What to produce:
Express the lines of the items as a JSON list of strings, one string per line and blank lines omitted, starting at the line containing "You are a GUI" and ending at the end of the items. Leave the pictures out of the answer.

Item position entries:
+---+
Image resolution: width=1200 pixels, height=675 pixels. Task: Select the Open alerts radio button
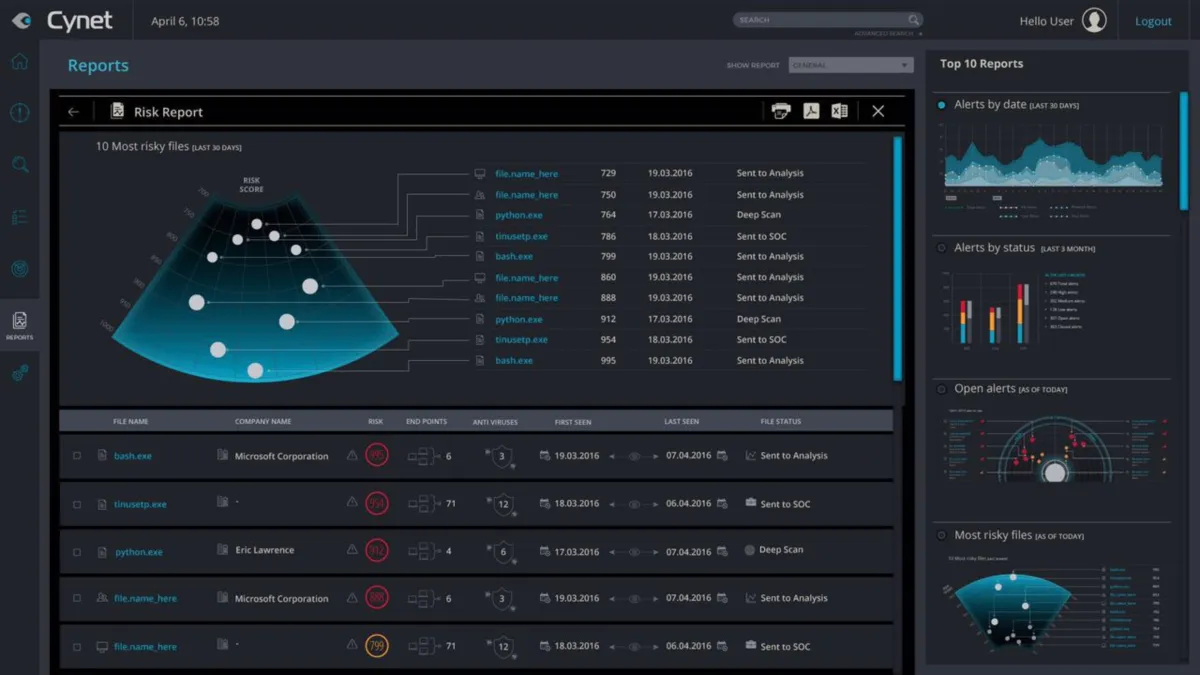tap(941, 389)
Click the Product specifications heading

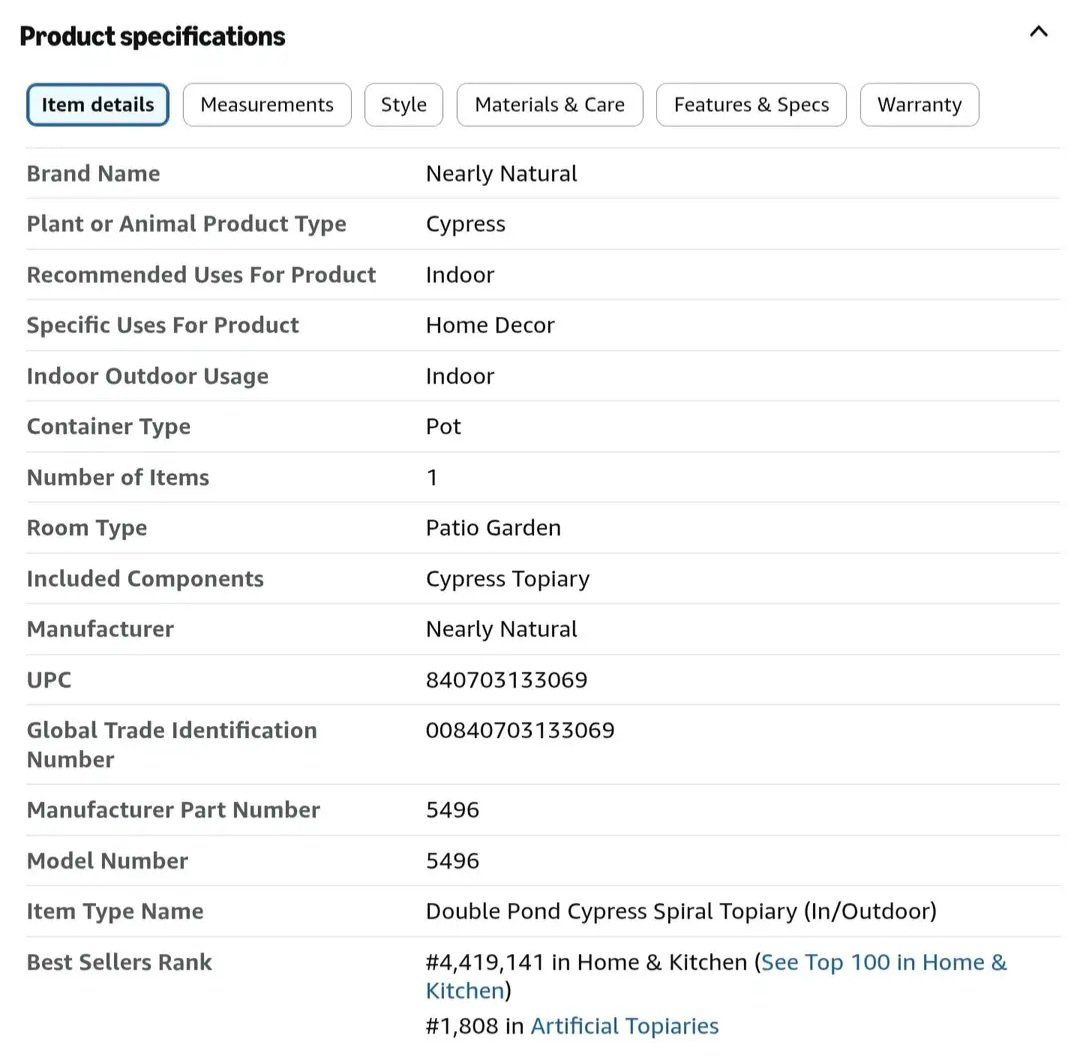point(152,37)
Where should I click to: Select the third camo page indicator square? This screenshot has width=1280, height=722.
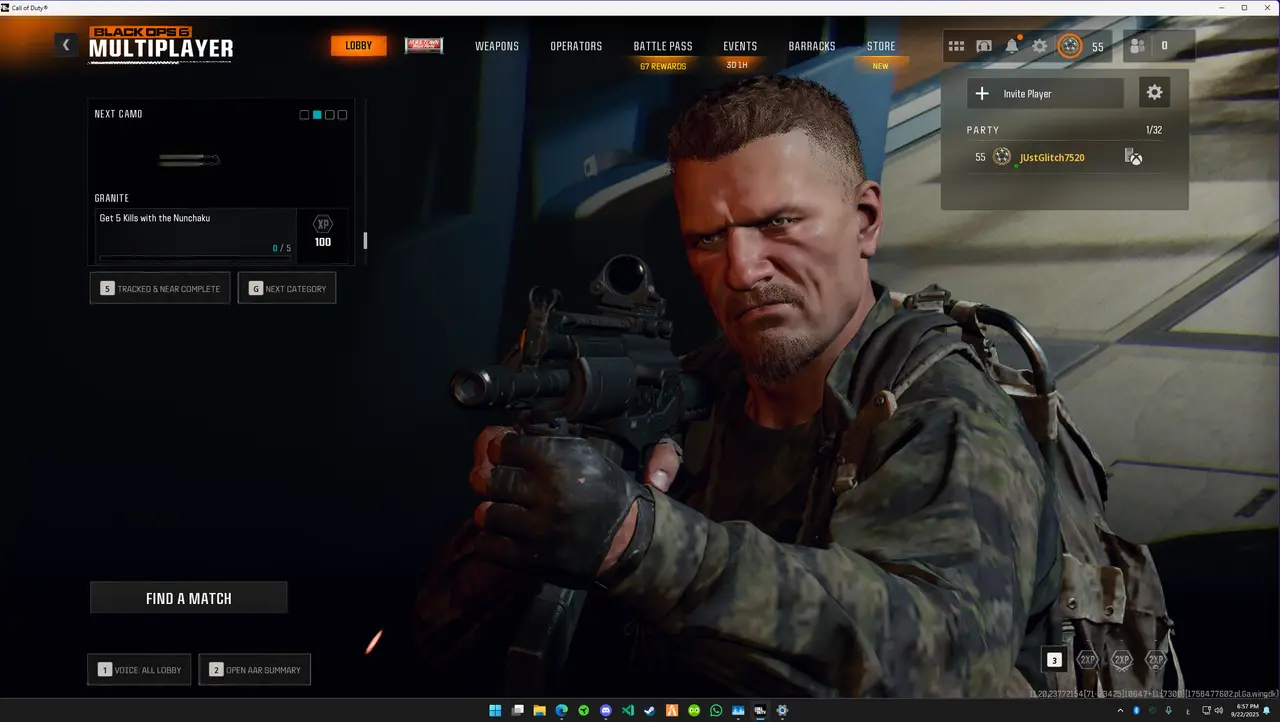(330, 115)

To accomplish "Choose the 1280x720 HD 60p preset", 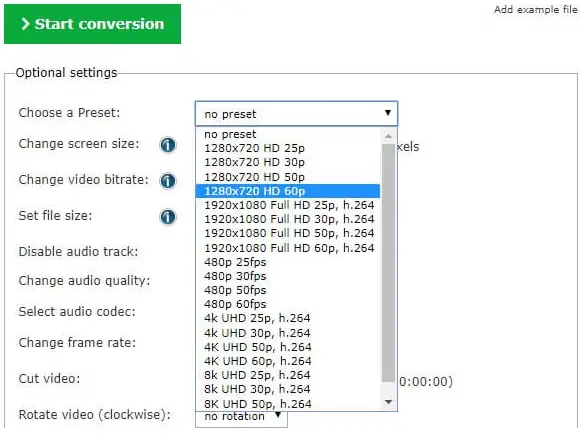I will 288,191.
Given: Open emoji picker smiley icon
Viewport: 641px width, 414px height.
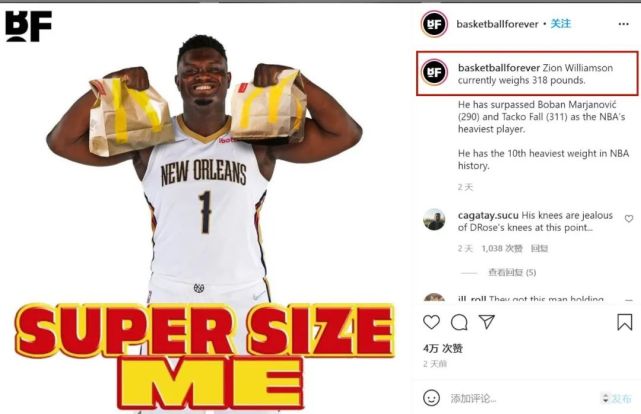Looking at the screenshot, I should tap(431, 398).
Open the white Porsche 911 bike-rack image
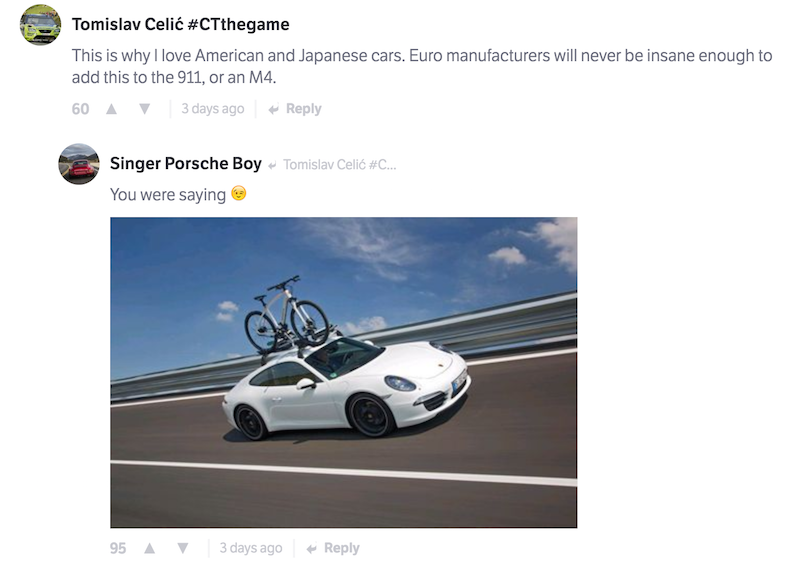Image resolution: width=800 pixels, height=566 pixels. pyautogui.click(x=343, y=372)
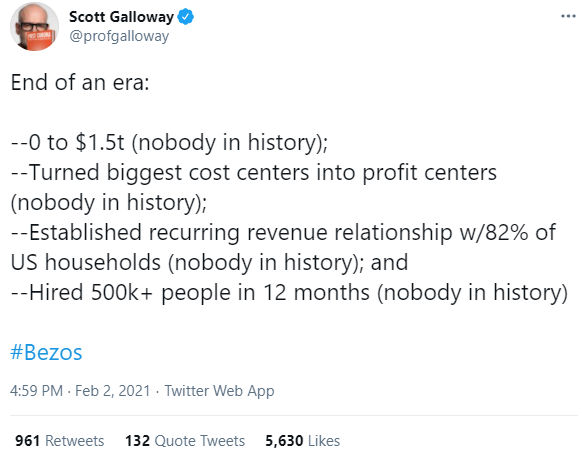The width and height of the screenshot is (582, 458).
Task: Click the Retweets count number 961
Action: [x=27, y=441]
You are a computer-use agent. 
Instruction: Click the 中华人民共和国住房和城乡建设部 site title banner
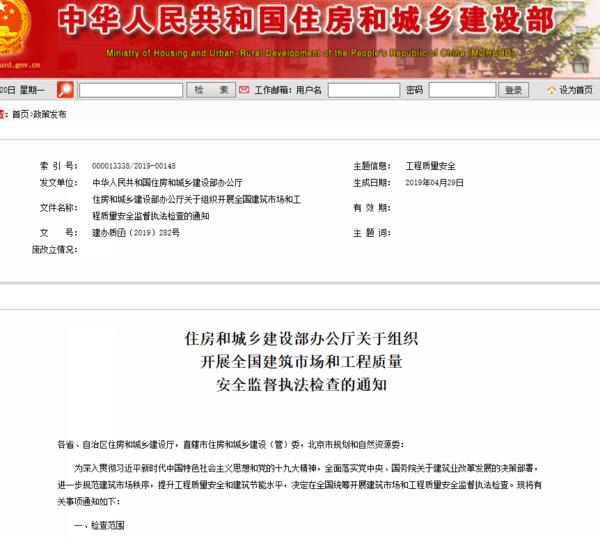(x=300, y=22)
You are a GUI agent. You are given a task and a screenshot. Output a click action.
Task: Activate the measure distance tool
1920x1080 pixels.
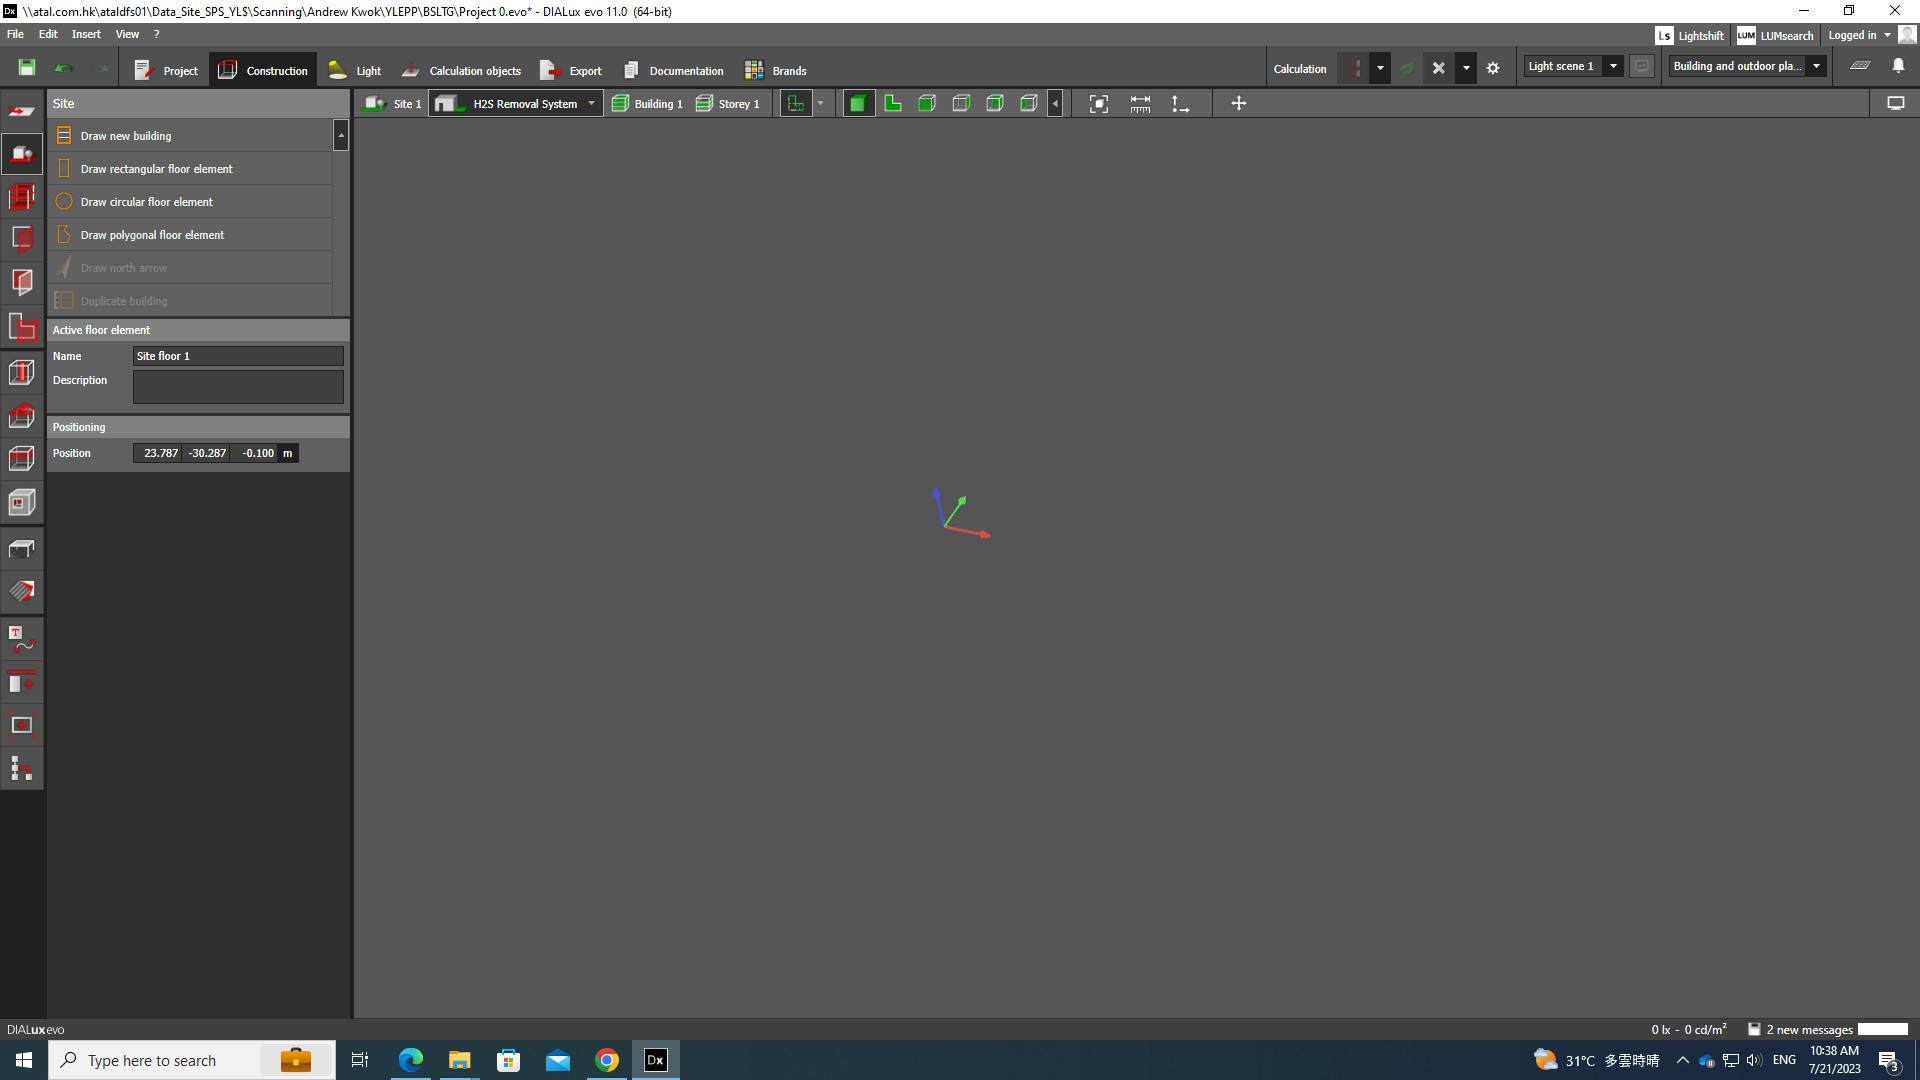[x=1140, y=104]
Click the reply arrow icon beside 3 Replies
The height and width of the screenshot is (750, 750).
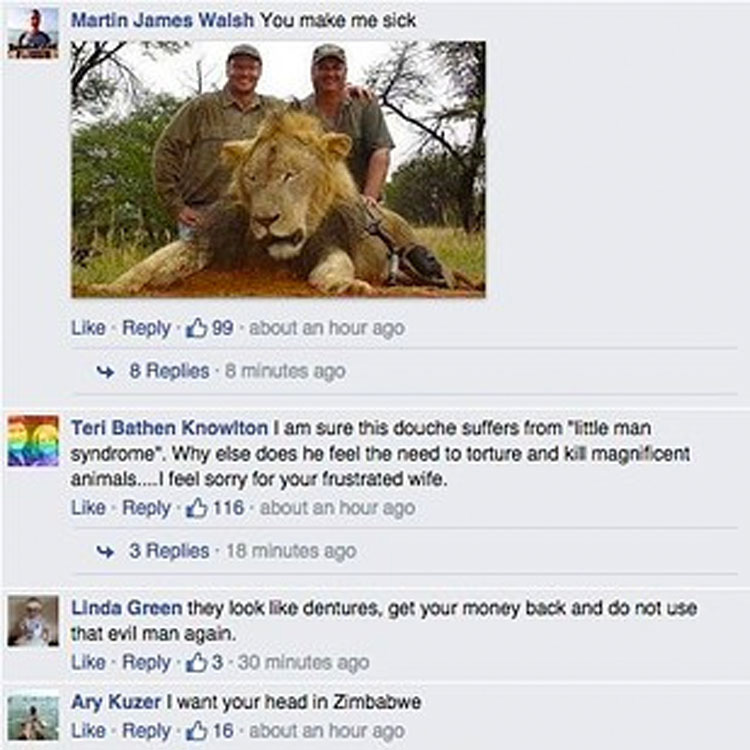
+---+
Correct output:
[
  "You are a GUI agent. You are given a task and a screenshot. Output a click action.",
  "Task: Activate the measure distance tool",
  "1920x1080 pixels.",
  "[x=1140, y=104]",
  "Click the reply arrow icon beside 3 Replies",
  "The height and width of the screenshot is (750, 750)."
]